普段の透き通るような蒼い瞳は今は濁りドロドロとした感情を滲ませていて…
「それでも…  母さんが家に居てくれるだけで良かった。 助けてくれなかった…でも いつか救ってくれる。僕は信じてた。 それだけが… でもっ!」
胸に溜め込んでいたものを吐き出すように吐露し。
「母さんがとうとう居なくなった。
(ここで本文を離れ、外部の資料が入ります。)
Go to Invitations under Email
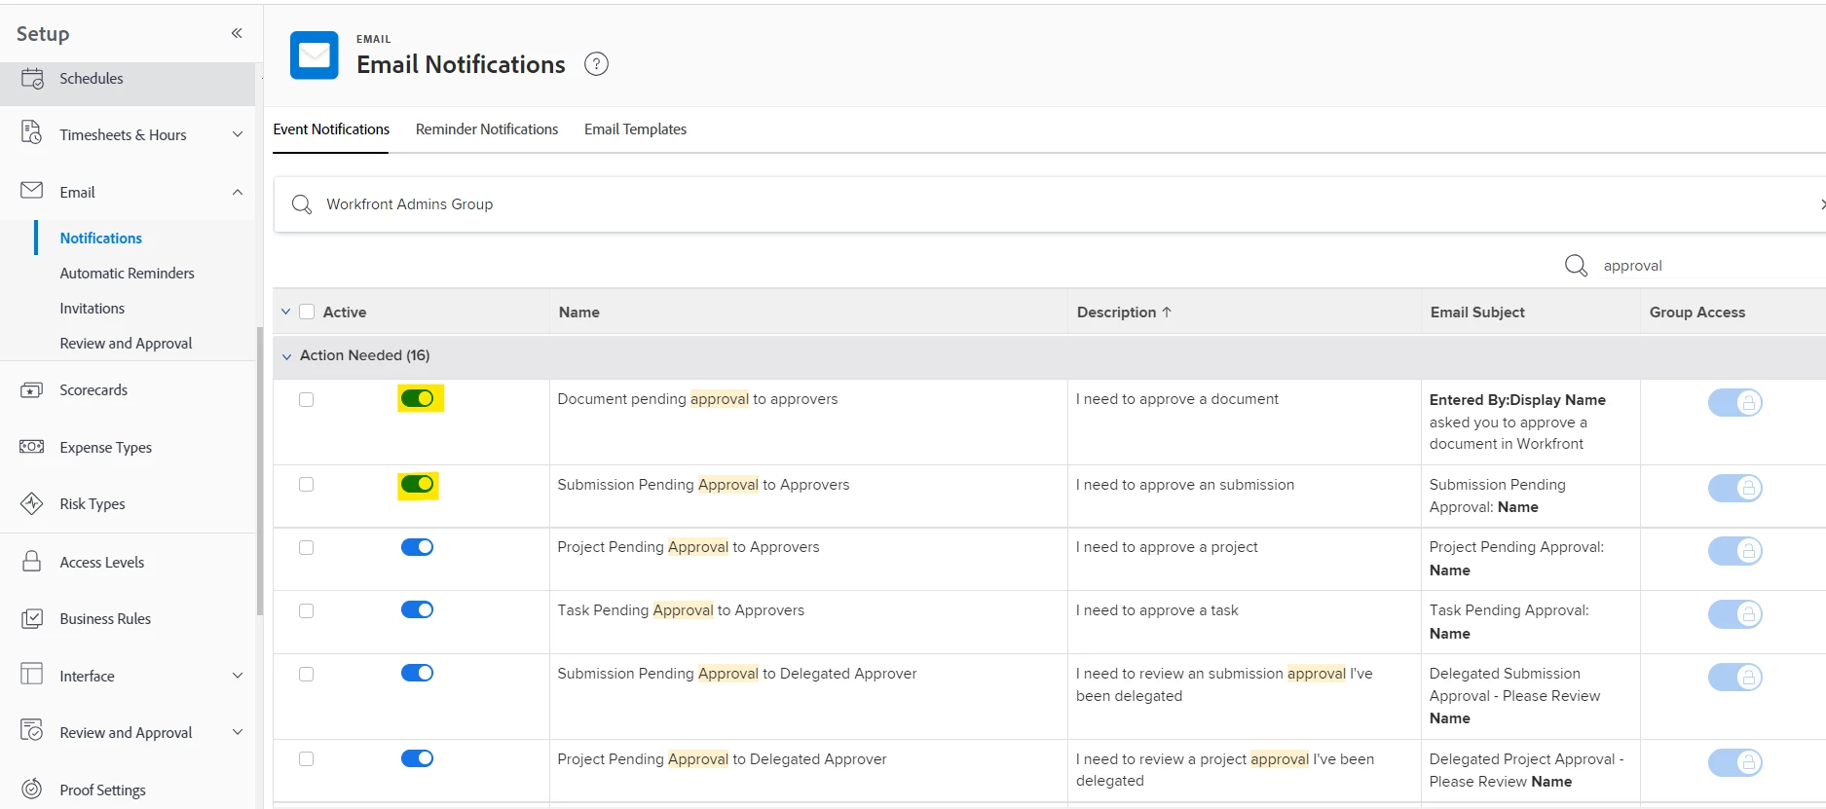The width and height of the screenshot is (1826, 809). tap(93, 309)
その時から… 本当の地獄だった…」

触れてはいけない…
気付いてると思わせてはいけない…
これはきっと時雨が一番知られたくないことだ…と頭の中で警鐘が鳴り響く。
「…時雨…」
一縷の望みを母親に見ていた時雨が絶望の淵に立たされた…
時雨がこんなになる程のこと…

「母さんの居ない家には アイツと僕しか居なくなった。 そしたらどうなったと思う?」
半ばヤケクソ気味に薄く笑って、口を開く。
「アイツは… 母さんの代わりに 性欲の捌け口を… 僕に向けてきた…」
時雨の顔が歪む、今にも泣きそうなそれでも屈辱にまみれて怒りを隠せない…
形容しようの無い表情になる。
「服を引き裂かれて… 暴れないように抑えつけられてっ …喚かないように口を塞がれて!」
もう言葉が溢れ出して止まらない。
なぜ自分は救われないのか運命を呪うように言葉を紡ぐ。

「時雨っ もういい…から…っ」
ああ…やっぱりそうだったんだ…と、時雨にそれを言わせてしまったことを後悔し。
これ以上時雨が自分の言葉で自分を傷つけていく様を見たくないと振り払われてもいいと時雨を強く抱きしめる。
「ごめんね… 時雨… …ごめんなさい…」

咲也が見かねて時雨を止めにかかる、しかし手遅れだ。
咲也は好奇心から時雨の傷を抉ってしまったから…
『好き』という言葉だけが先走って全て受け止めるだけ強くなかったから…
「なんで…咲也…は、僕のこと… 知りたかったんじゃなかったの? 『好き』だから… その言葉を『信じて』……たのに」
時雨の瞳が急速に冷めていく。

「…時雨…っ 違… 好きだよ でも…」
確かに時雨のことを知りたかった。
好奇心と言われてしまえばそうかもしれない。
でもそれは純粋に『好きな人のことを全部知りたい』という気持ちで…
「時雨の話… 聞いても…いいの? 僕には時雨が…自分を自分で 罵ってるように聞こえて… そんな時雨を見たくなかったから…」
時雨を抱きしめる腕が震える。

咲也はなんとか繕おうとするももはや言葉は時雨に響かない。
「もう…離して… もう分かったから」
抱きしめ震える咲也から逃れるように離れ、薄く笑う。
「僕はこんなに穢れてるんだ。 やっぱり誰かを『好き』になるなんて… 出来ないし…分からない。 ね、こんな僕を見たくないならもう見なくていいし、見せたくもない。 それでも『好き』なら別にいいよ。 嬉しいけど多分… 理解出来ないから」
ベッドから降りて咲也に背を向けて。

「時雨っ 待って…っ」
自分を『信じて』話してくれたのに…
僕が全部受け止めなきゃ時雨はいつまでもこの悪夢にうなされ続けるんだ。
そんなの酷すぎる…
『本当』に『好き』だからこそ時雨を救いたい。
どんなに深い心の闇だとしても時雨にとって聞かれたくないことでも。
全部聞き出して『全部』を受け止めても『好き』で居る自信はあった。
ただ口下手な咲也にはそれをどうやって時雨に伝えればいいのか言葉が浮かばず…
しばらく無言で背を向けた時雨の手を引いて離さないで居ることしかできなくて。

「今は… 一人にさせて… 仕事の準備もしないといけないし…」
気が付けばもう空も白み始めていて。
「……」
『好き』とは一体なんなのだろう。
結局はそれを信じて救われない僕にはそれしかない。
「クレープ…ありがと、美味しかったよ」
こちらも言葉に詰まってほんのひと欠片の優しさを咲也にかけて部屋に後にする。

「時雨っ …っ」
強く捕まえていたつもりだった手をスルリと解かれ、まるでこれから先には今日のような楽しい時間を共有することが無いかのような言葉を残して、時雨は部屋を出て行ってしまった。
「…しぐ…れ… ふ…ぅ…」
時雨の後ろ姿が見えなくなると、自分に泣く資格なんてないのに、辛かったのは時雨の方なのに、時雨の支えになりたかったのに…
色々な感情がごちゃごちゃになって涙となって頬を伝う。

パタリと部屋のドアを閉めてそのまま廊下に立ち尽くす時雨。
今は…心の整理がつかない。
こんな状態で自分も咲也も仕事ができるのだろうか…。
壁に拳をぶつけむしゃくしゃした気持ちを晴らして。